- WHAT YOU ARE ASKED TO DO
Copy out the listing that follows, exact in every word, and skip the images.
....
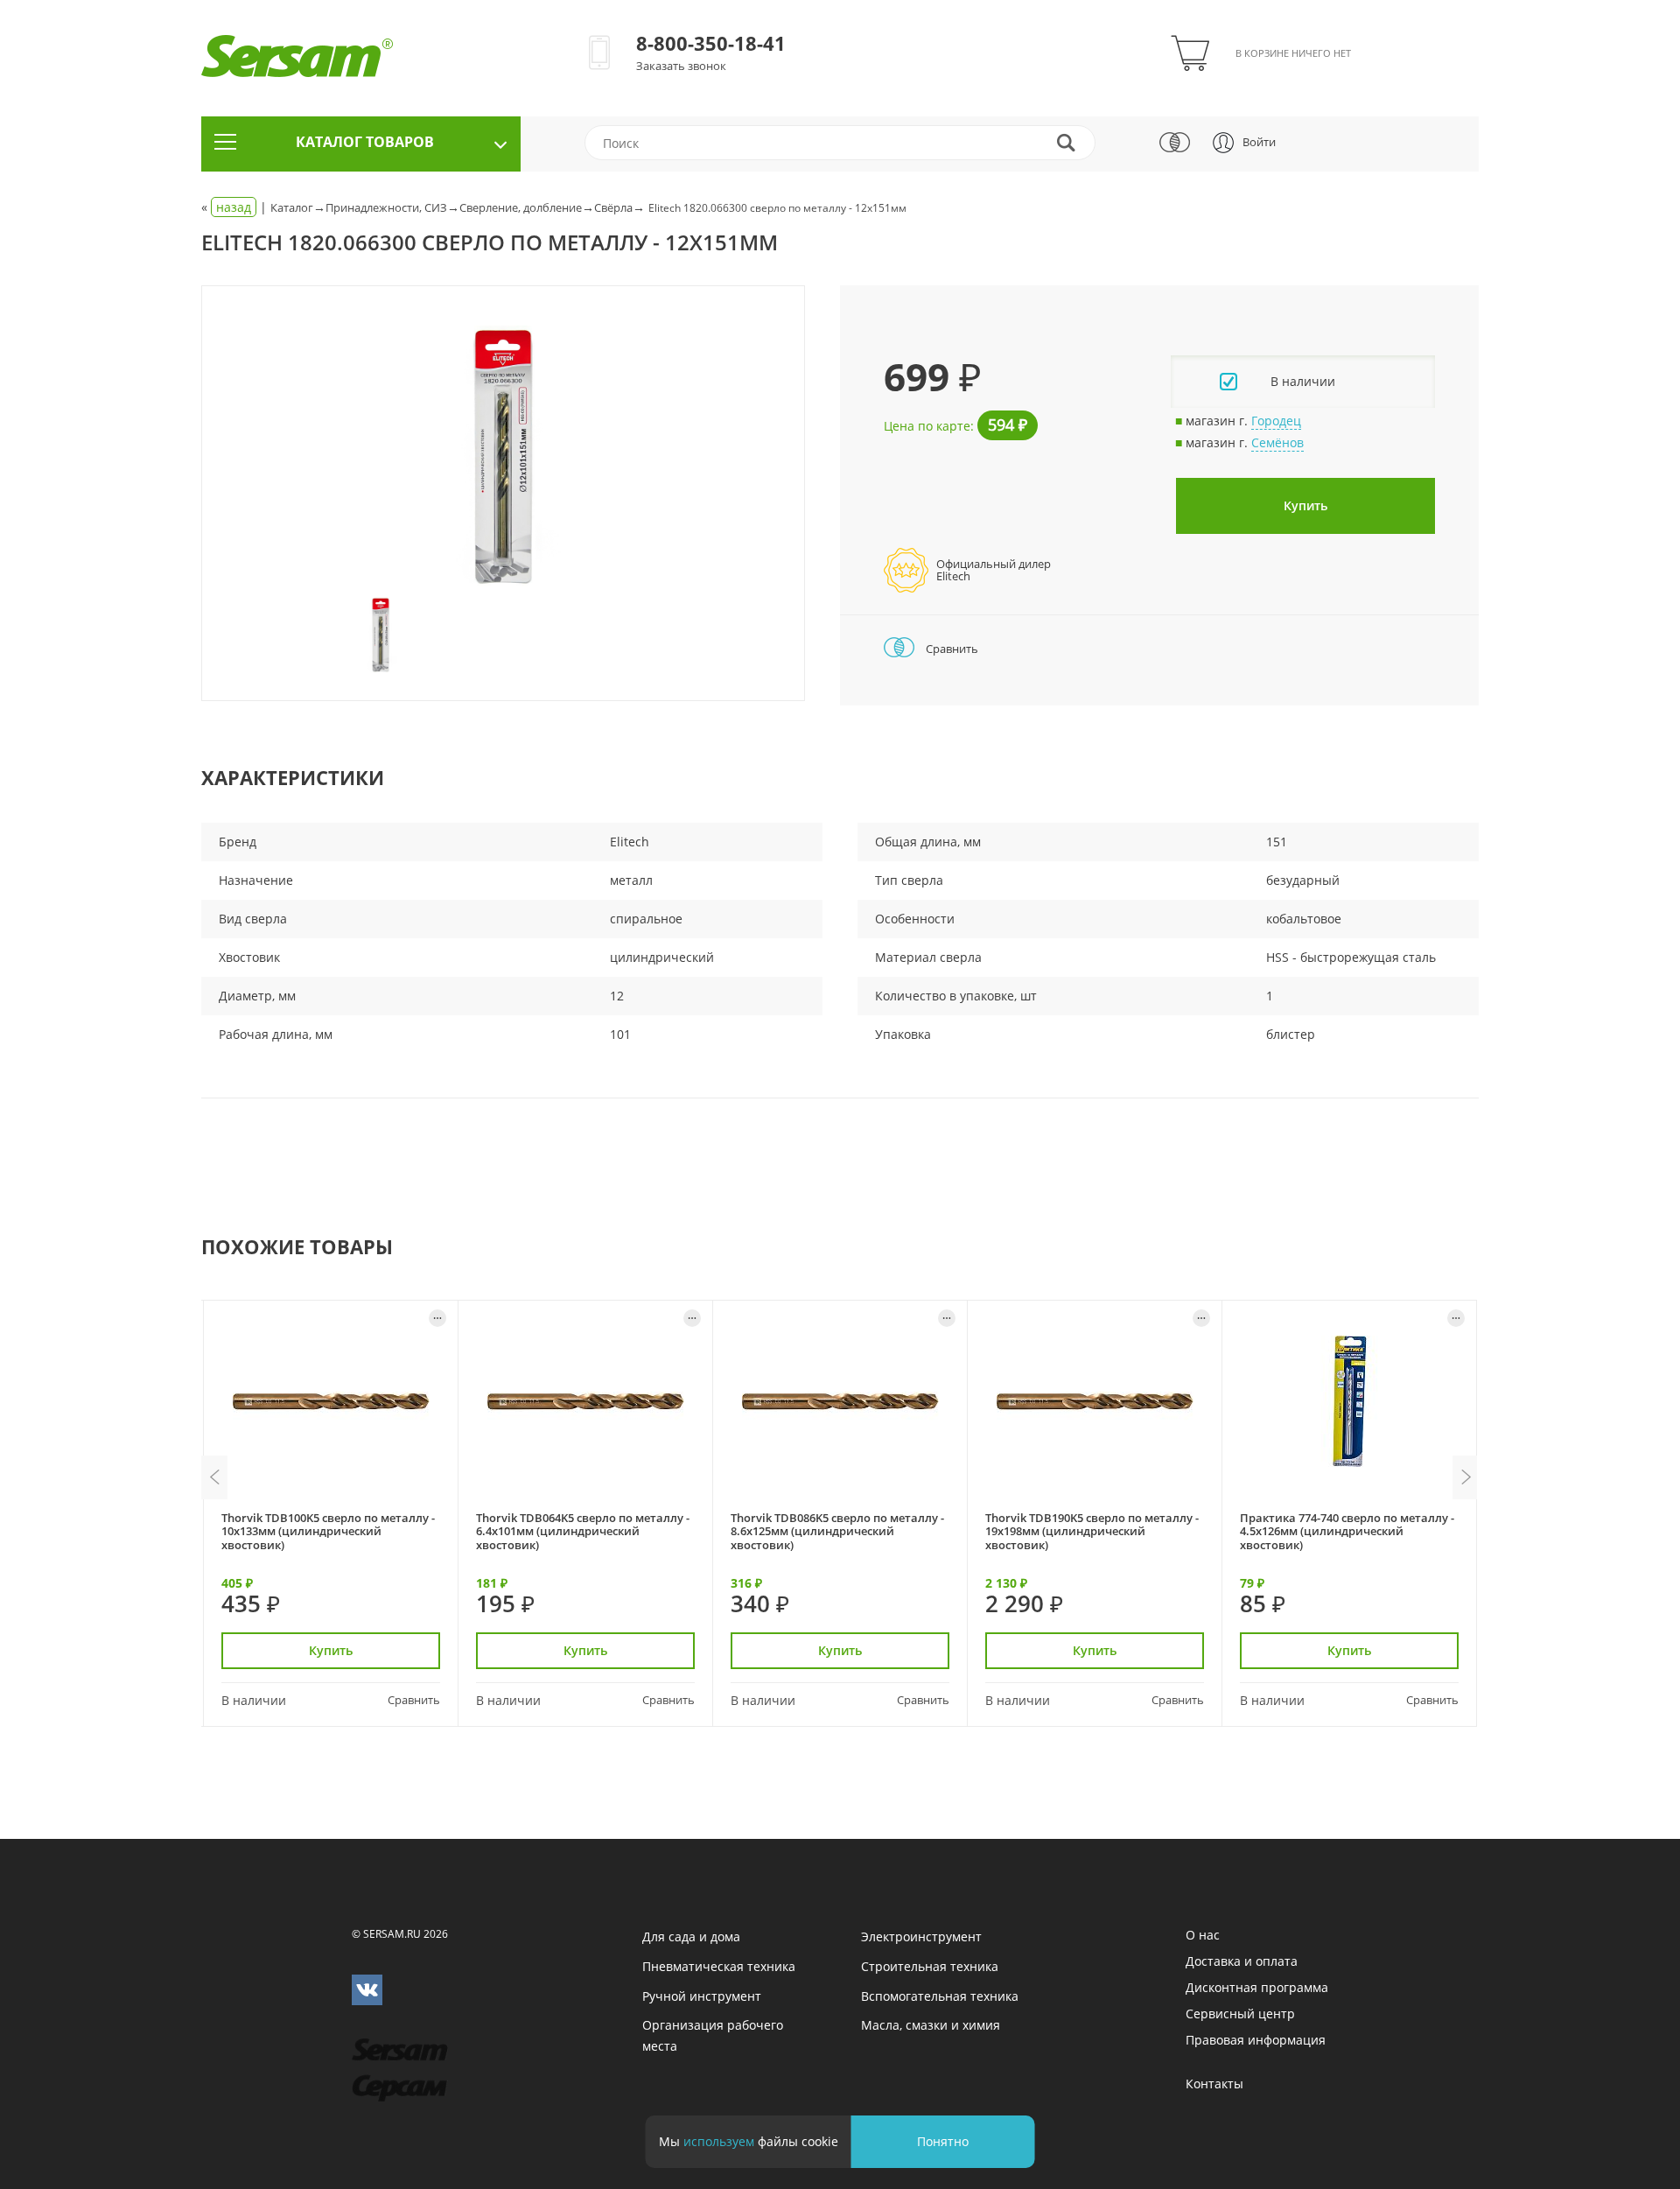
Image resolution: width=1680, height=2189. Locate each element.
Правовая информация (1256, 2039)
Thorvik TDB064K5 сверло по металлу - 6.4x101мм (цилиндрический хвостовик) (583, 1531)
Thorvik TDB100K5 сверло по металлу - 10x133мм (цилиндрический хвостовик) (328, 1531)
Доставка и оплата (1242, 1961)
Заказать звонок (681, 66)
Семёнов (1277, 442)
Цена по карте (927, 425)
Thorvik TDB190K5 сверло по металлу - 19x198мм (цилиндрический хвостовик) (1092, 1531)
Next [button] (1465, 1477)
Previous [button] (214, 1477)
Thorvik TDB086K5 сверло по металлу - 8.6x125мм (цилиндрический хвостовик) (837, 1531)
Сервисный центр (1240, 2013)
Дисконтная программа (1257, 1987)
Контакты (1214, 2083)
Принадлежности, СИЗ (386, 207)
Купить (1305, 505)
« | (235, 207)
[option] (503, 457)
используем (718, 2141)
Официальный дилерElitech (993, 570)
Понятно (943, 2141)
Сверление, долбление (520, 207)
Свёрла (613, 207)
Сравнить (950, 648)
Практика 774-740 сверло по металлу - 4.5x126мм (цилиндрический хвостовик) (1347, 1531)
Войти (1259, 142)
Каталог (291, 207)
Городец (1276, 420)
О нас (1203, 1934)
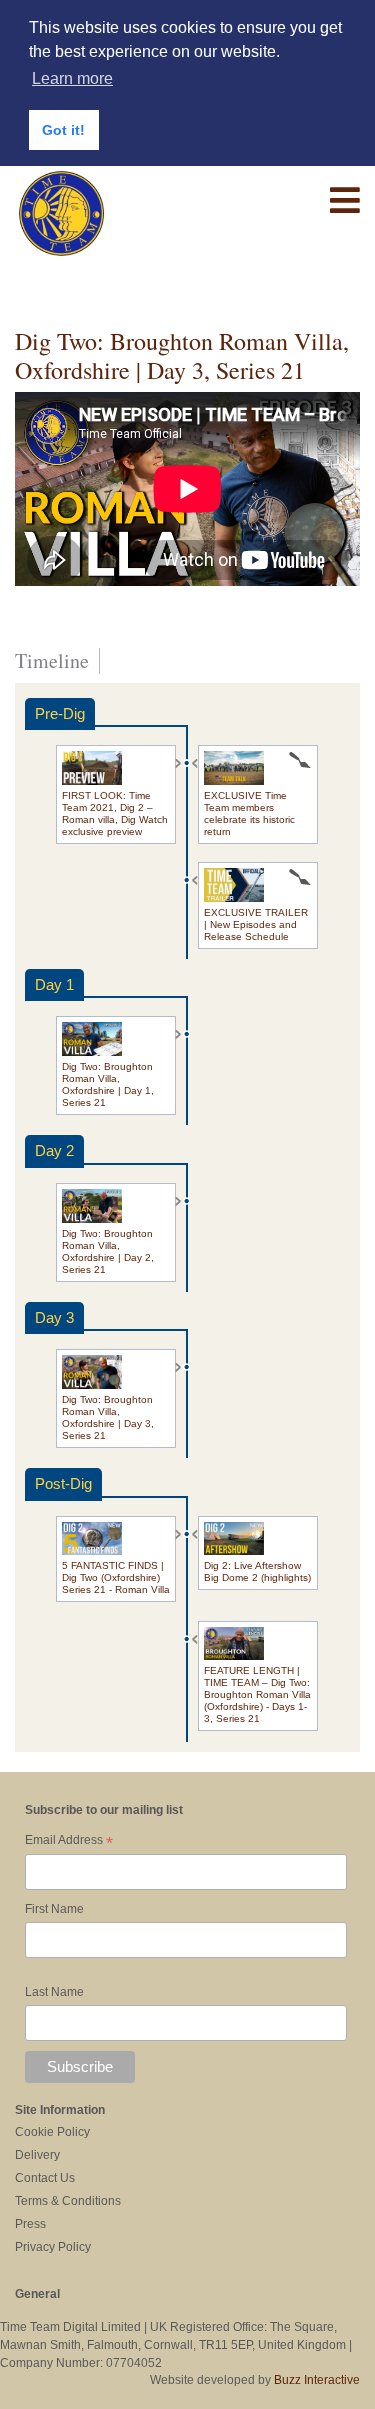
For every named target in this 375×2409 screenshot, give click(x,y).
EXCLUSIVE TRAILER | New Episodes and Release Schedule (256, 924)
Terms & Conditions (68, 2201)
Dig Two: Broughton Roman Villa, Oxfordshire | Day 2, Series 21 (108, 1251)
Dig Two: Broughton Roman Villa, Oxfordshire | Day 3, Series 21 (108, 1417)
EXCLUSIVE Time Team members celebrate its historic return (249, 813)
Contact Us (45, 2178)
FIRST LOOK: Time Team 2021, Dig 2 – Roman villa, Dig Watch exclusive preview (115, 813)
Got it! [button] (63, 130)
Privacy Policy (53, 2247)
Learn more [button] (72, 78)
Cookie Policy (52, 2132)
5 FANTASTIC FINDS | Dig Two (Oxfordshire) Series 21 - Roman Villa (116, 1577)
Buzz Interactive (317, 2380)
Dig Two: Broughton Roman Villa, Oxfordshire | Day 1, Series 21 (108, 1084)
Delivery (37, 2155)
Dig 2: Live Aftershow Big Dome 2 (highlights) (257, 1571)
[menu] (345, 201)
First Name (54, 1909)
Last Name (54, 1992)
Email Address (69, 1842)
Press (30, 2224)
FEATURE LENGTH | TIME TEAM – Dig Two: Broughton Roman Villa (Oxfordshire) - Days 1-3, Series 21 (257, 1694)
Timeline (52, 661)
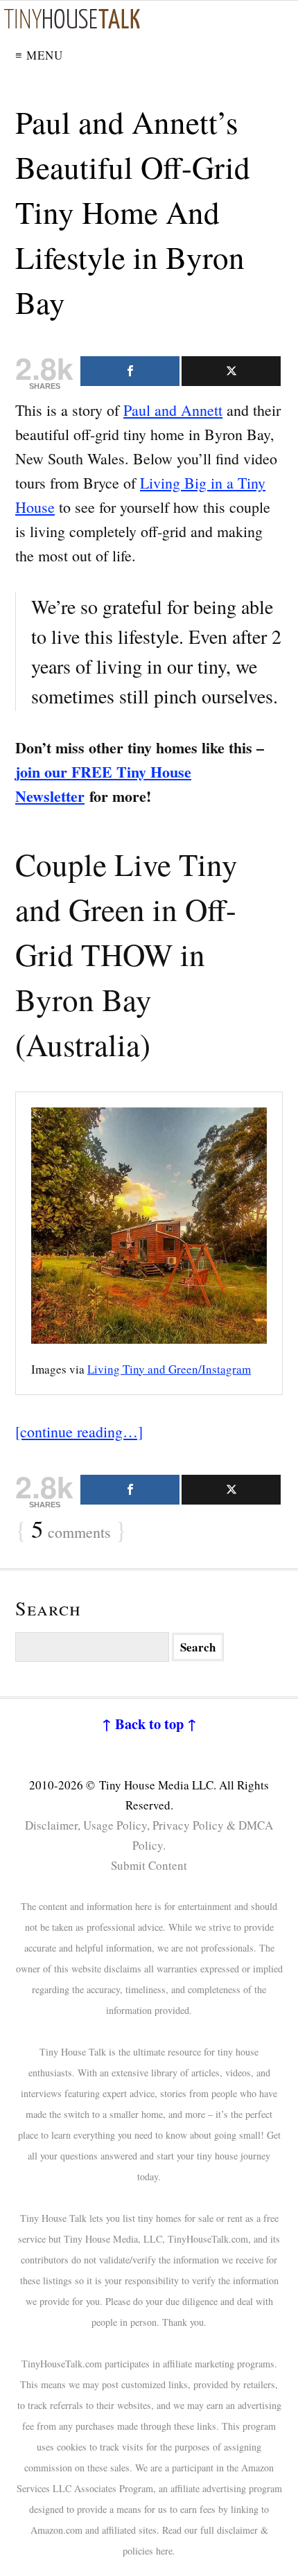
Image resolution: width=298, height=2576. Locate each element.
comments (71, 1530)
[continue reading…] (79, 1431)
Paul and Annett (172, 410)
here (164, 2550)
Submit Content (149, 1865)
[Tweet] (231, 371)
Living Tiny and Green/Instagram (169, 1369)
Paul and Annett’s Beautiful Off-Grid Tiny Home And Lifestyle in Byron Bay (132, 212)
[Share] (129, 371)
....
- THE COMPLETED TASK
Image resolution: width=1680, height=2189. Locate each element.
Правовая информация (1256, 2039)
Thorvik TDB064K5 сверло по металлу - 6.4x101мм (цилиндрический хвостовик) (583, 1531)
Thorvik TDB100K5 сверло по металлу - 10x133мм (цилиндрический хвостовик) (328, 1531)
Доставка и оплата (1242, 1961)
Заказать звонок (681, 66)
Семёнов (1277, 442)
Цена по карте (927, 425)
Thorvik TDB190K5 сверло по металлу - 19x198мм (цилиндрический хвостовик) (1092, 1531)
Next [button] (1465, 1477)
Previous [button] (214, 1477)
Thorvik TDB086K5 сверло по металлу - 8.6x125мм (цилиндрический хвостовик) (837, 1531)
Сервисный центр (1240, 2013)
Дисконтная программа (1257, 1987)
Контакты (1214, 2083)
Принадлежности, СИЗ (386, 207)
Купить (1305, 505)
« | (235, 207)
[option] (503, 457)
используем (718, 2141)
Официальный дилерElitech (993, 570)
Понятно (943, 2141)
Сверление, долбление (520, 207)
Свёрла (613, 207)
Сравнить (950, 648)
Практика 774-740 сверло по металлу - 4.5x126мм (цилиндрический хвостовик) (1347, 1531)
Войти (1259, 142)
Каталог (291, 207)
Городец (1276, 420)
О нас (1203, 1934)
For every named target in this 375×2409 screenshot, give click(x,y).
EXCLUSIVE TRAILER | New Episodes and Release Schedule (256, 924)
Terms & Conditions (68, 2201)
Dig Two: Broughton Roman Villa, Oxfordshire | Day 2, Series 21 (108, 1251)
Dig Two: Broughton Roman Villa, Oxfordshire | Day 3, Series 21 (108, 1417)
EXCLUSIVE Time Team members celebrate its historic return (249, 813)
Contact Us (45, 2178)
FIRST LOOK: Time Team 2021, Dig 2 – Roman villa, Dig Watch exclusive preview (115, 813)
Got it! [button] (63, 130)
Privacy Policy (53, 2247)
Learn more [button] (72, 78)
Cookie Policy (52, 2132)
5 FANTASTIC FINDS | Dig Two (Oxfordshire) Series 21 - Roman Villa (116, 1577)
Buzz Interactive (317, 2380)
Dig Two: Broughton Roman Villa, Oxfordshire | Day 1, Series 21 (108, 1084)
Delivery (37, 2155)
Dig 2: Live Aftershow Big Dome 2 (highlights) (257, 1571)
[menu] (345, 201)
First Name (54, 1909)
Last Name (54, 1992)
Email Address (69, 1842)
Press (30, 2224)
FEATURE LENGTH | TIME TEAM – Dig Two: Broughton Roman Villa (Oxfordshire) - Days 1-3, Series 21 (257, 1694)
Timeline (52, 661)
Image resolution: width=298, height=2576. Locate each element.
comments (71, 1530)
[continue reading…] (79, 1431)
Paul and Annett (172, 410)
here (164, 2550)
Submit Content (149, 1865)
[Tweet] (231, 371)
Living Tiny and Green/Instagram (169, 1369)
Paul and Annett’s Beautiful Off-Grid Tiny Home And Lifestyle in Byron Bay (132, 212)
[Share] (129, 371)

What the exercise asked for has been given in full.